There’s no formal APRT designation yet, but Mount Sinai is leading a national effort. It established a National Advanced Practice Radiation Therapy Working Group in the U.S., and more than 40 organizations are involved. There’s collaboration with professional organizations, including the American Society of Radiologic Technologists (ASRT), which wants the profession to grow. International colleagues are also providing support and mentorship.

 

Outcomes of the working group include several publications already published plus several more in development. All efforts are aimed at proving the model in the U.S. works effectively, including both clinical and educational frameworks. “The goal is that there will be a recognized credential or designation, but we have to build up our library of evidence-based practice first before we get to that point.
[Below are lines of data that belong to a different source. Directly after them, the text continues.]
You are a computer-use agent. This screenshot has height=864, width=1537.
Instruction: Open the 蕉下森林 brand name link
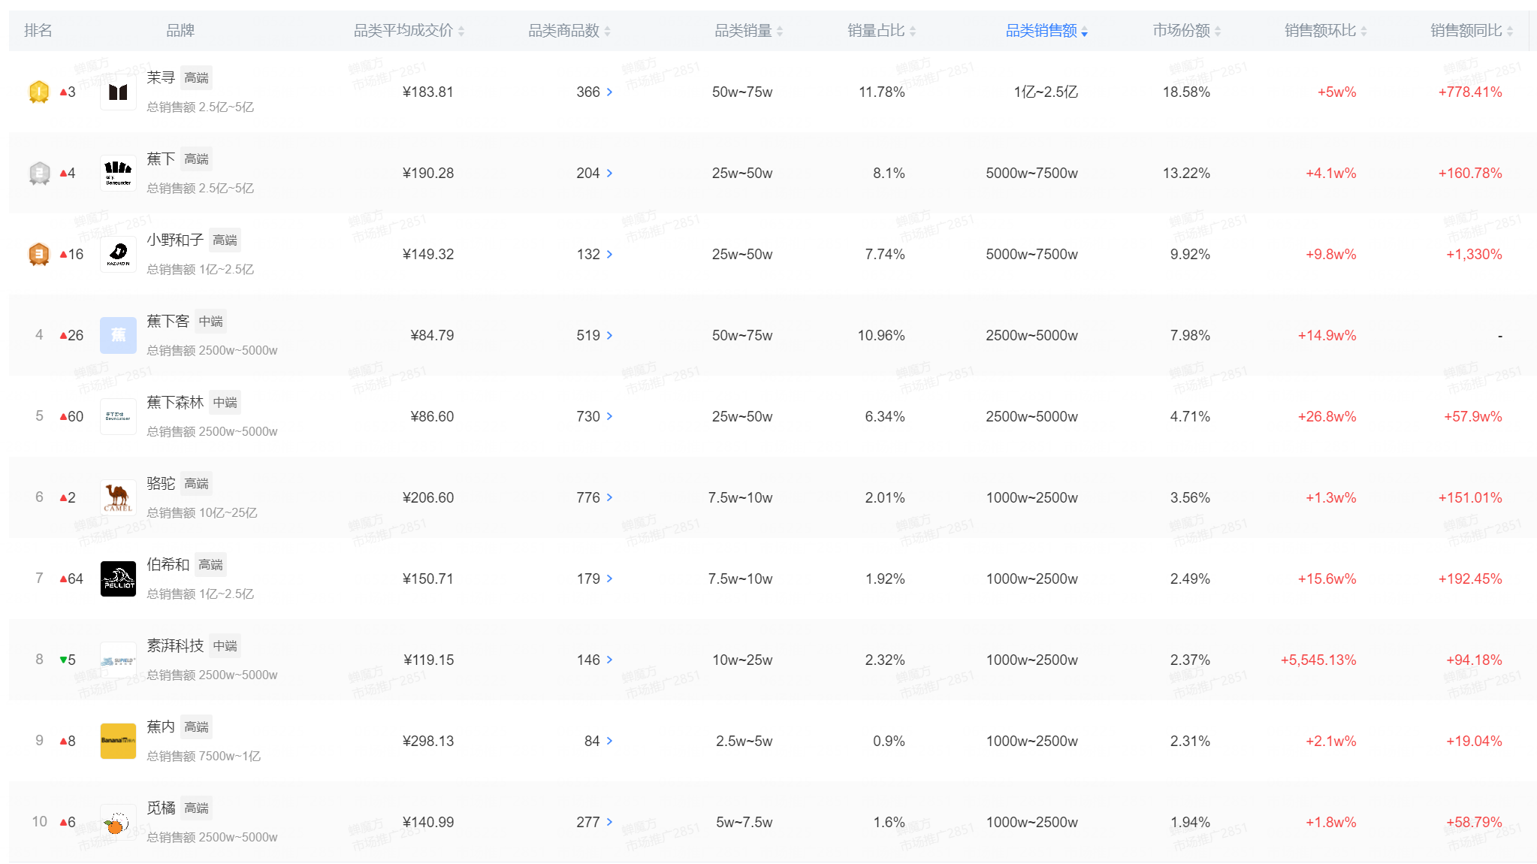(175, 402)
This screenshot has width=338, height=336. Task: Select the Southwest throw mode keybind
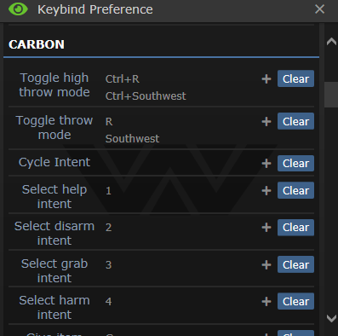[132, 139]

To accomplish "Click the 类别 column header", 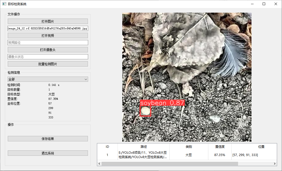I will (x=189, y=146).
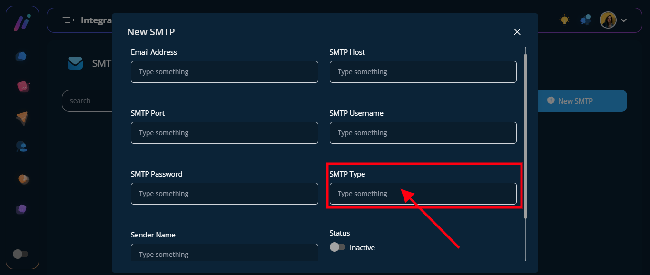650x275 pixels.
Task: Close the New SMTP dialog
Action: click(517, 32)
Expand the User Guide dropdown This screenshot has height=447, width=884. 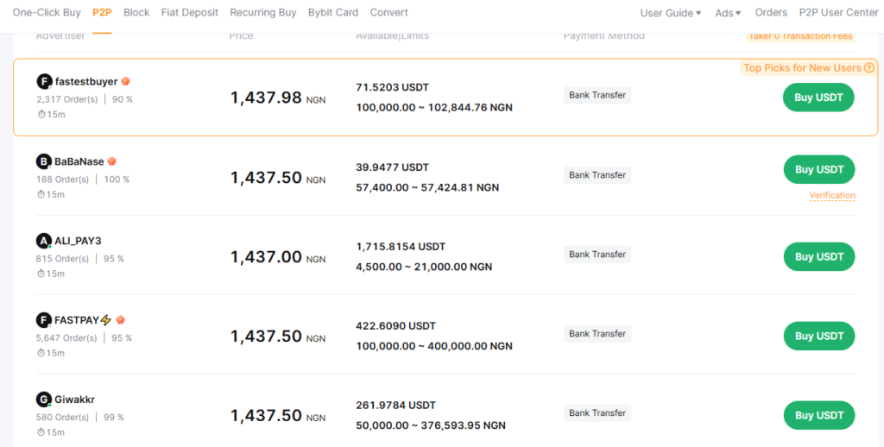tap(670, 13)
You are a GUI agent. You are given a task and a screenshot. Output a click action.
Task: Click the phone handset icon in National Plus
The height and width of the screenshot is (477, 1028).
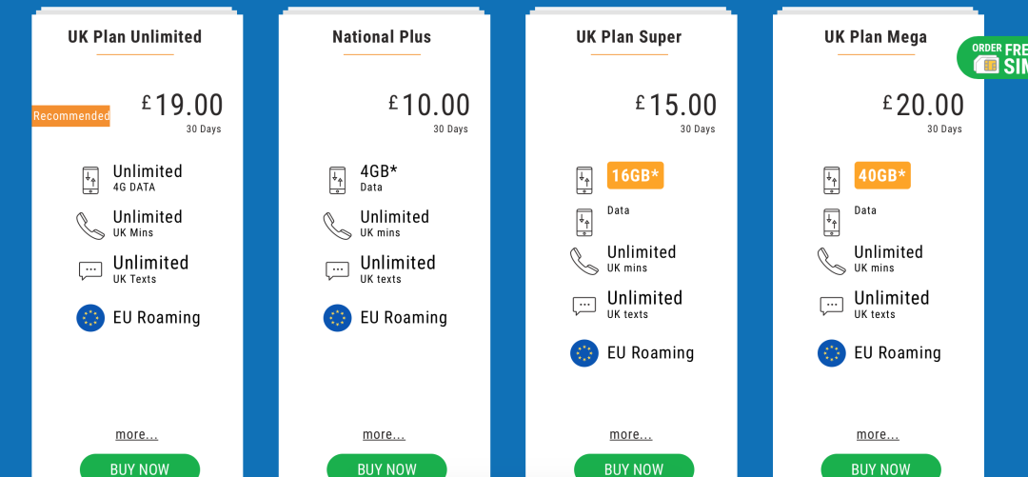click(x=338, y=226)
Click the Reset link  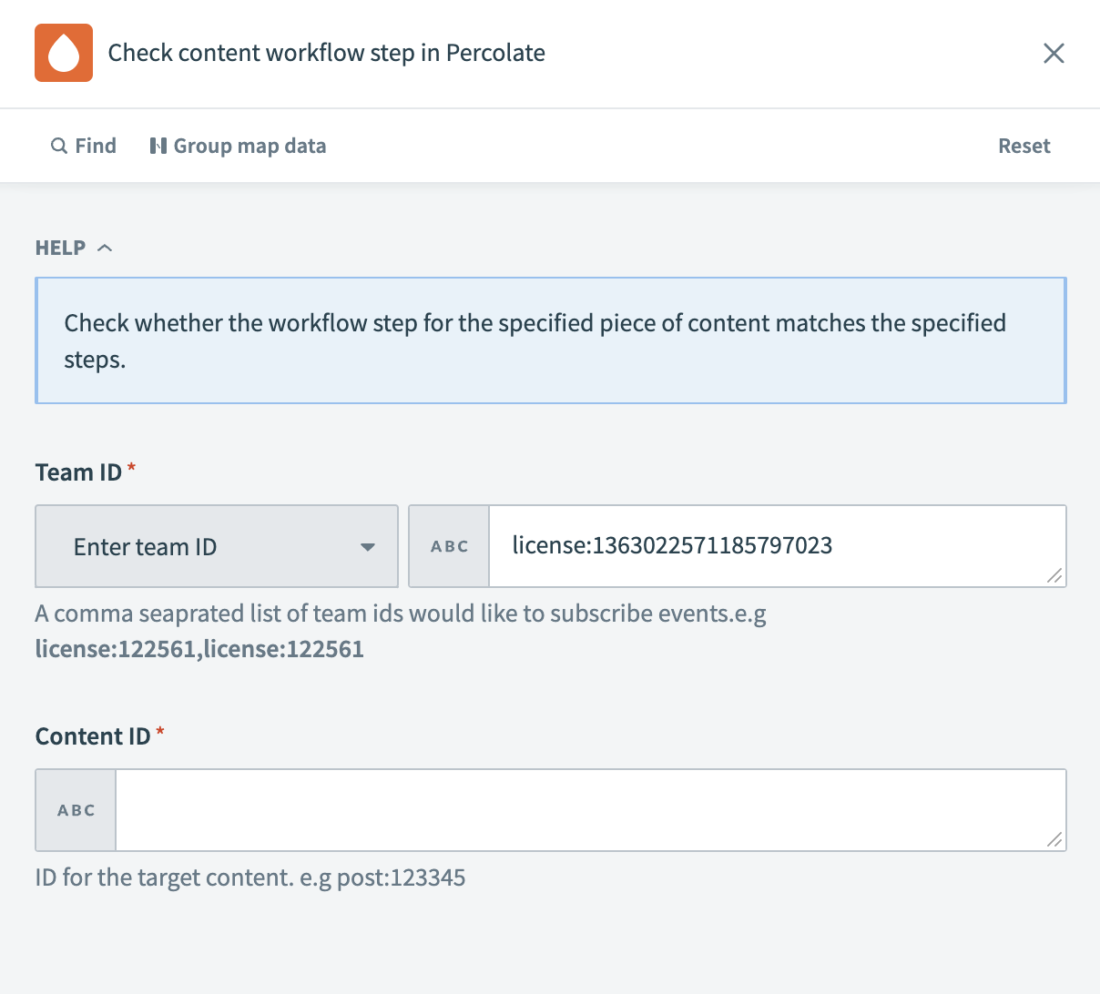pos(1024,146)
That is exactly what the working group is setting out to do,” says Skubish.

 

Reimbursement for APRT Services

             

Part of the business model was calculating savings, because currently, there is no formal recognition for the APRT. Smith says they looked at the number of times a patient was simulated and not treated. They calculated the time for everything involved—the time spent by the physicist, the RT, the physician and the billers who spent time getting the authorization, as well as the number of times the patient didn’t get treated—and they were able to calculate an actual number. “We saw how we were able to decrease the cost of care, which also helped provide justification for the position,” she says. “There’s also the physical and mental effort—which may not be tangible or easy to calculate a value for—but it’s very real for the physicians and the staff involved.”

 

Advice for Administrators

 

Listening to staff members is so important, Smith says: “Engaging with your staff to solve problems not only helps you but also helps them feel valued and heard, and this is so important. We have to focus on retaining our staff. Administrators also have to listen to their physicians and understand their pain points. . . . When you elevate staff, they feel valued and they’re creating new ways to collaborate with physicians.” She encourages administrators to take time and figure out where an APRT might fit in their department, and to keep in mind that multi-center facilities might have a completely different set of tasks for the APRT at each location.

 

Elevating the RT skillset can provide new solutions to unique pain points or specific challenges in each department. “Administrators should look at their RTs as an untapped resource . . . when we elevate RTs with higher education, training and clinical judgment, they can really make a significant impact by creating novel models of care,” says Skubish.